Terminate jmxtrans when it runs into an exception
Address one common cause of uncaught exceptions, and also register an uncaught exception handler to cause jmxtrans to exit with a non-zero status rather than getting stuck in an inconsistent state.
Fixes #685.
:x: Build jmxtrans 265 failed (commit https://github.com/jmxtrans/jmxtrans/commit/b18b51f389 by @afn)
Looks good (minor comments inline). The travis failure seems like a transient (we have a /few/ tests that need /some/ cleaning).
:+1: I've rebased this against ignore-hidden-files so this should merge without conflicts after #710 is merged.
Thanks for the quick review! Once #709, #710, and #712 have been merged, would you mind putting out a new release?
Thanks for the quick review! Once #709, #710, and #712 have been merged, would you mind putting out a new release?
Yep, I can do that. Ping me if I forget!
Is this good to merge, or anything else that needs to be addressed?

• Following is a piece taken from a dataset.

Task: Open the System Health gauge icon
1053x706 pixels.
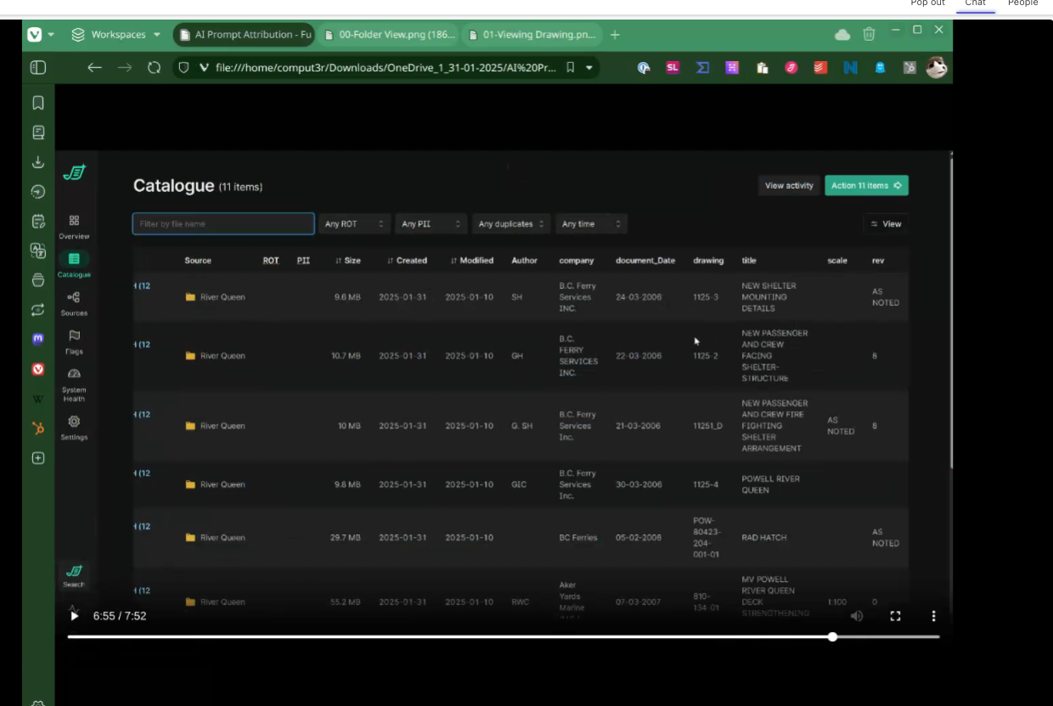Action: 74,374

This is an important PR, when will it be merged?
Yea, we also have some issues with this problem in our infrastructure. Please make this part of the next release!

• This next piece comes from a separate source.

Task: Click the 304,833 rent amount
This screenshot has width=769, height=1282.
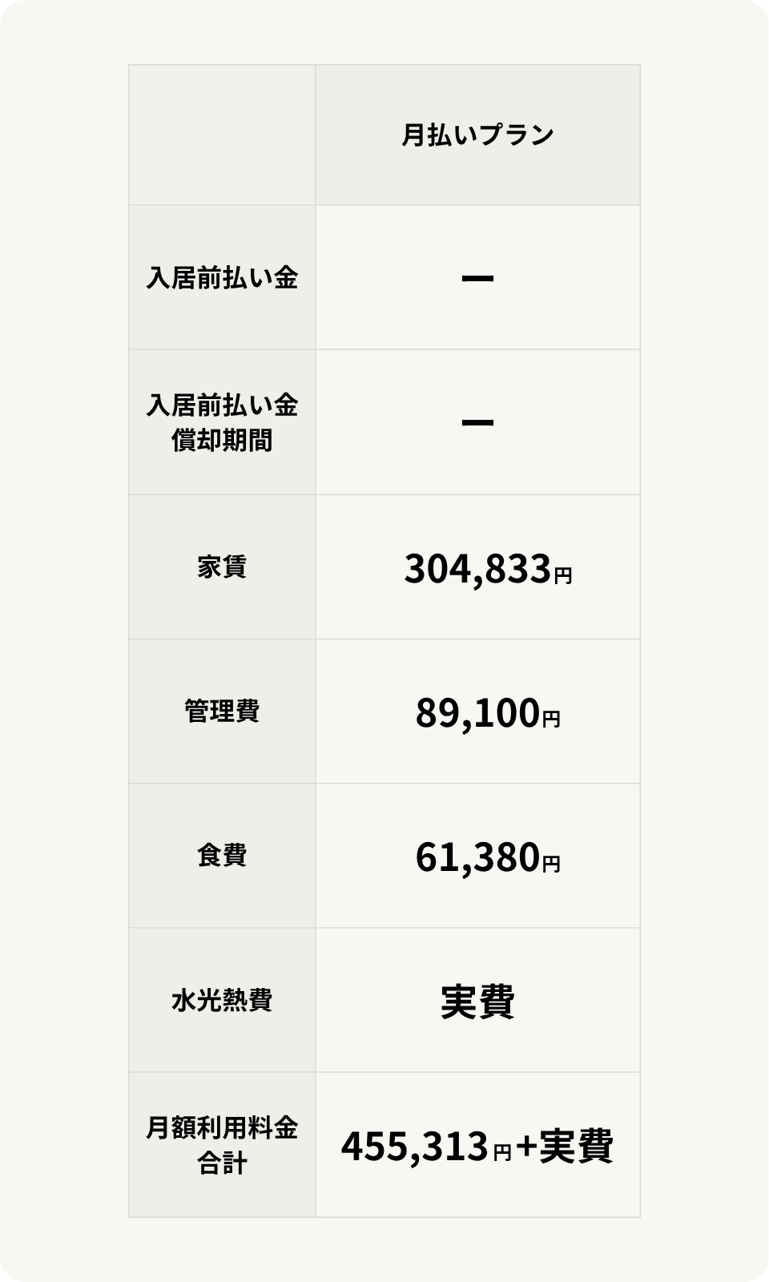Action: click(477, 569)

This PR is very close to https://github.com/jmxtrans/jmxtrans/pull/731 Does it fix the same problem?
Please merge this! We're running jmxtrans as a sidecar to our kafka & mirrormaker pods, but they often end up in "zombie mode" after exceptions like mentioned in this thread. I had to work around it by creating a liveness probe which monitors outgoing network traffic to detect when it stopped writing to our backend (influx). Messy at best!
Is there anything that can be done to help get this over the finish line? We're running into this issue as well.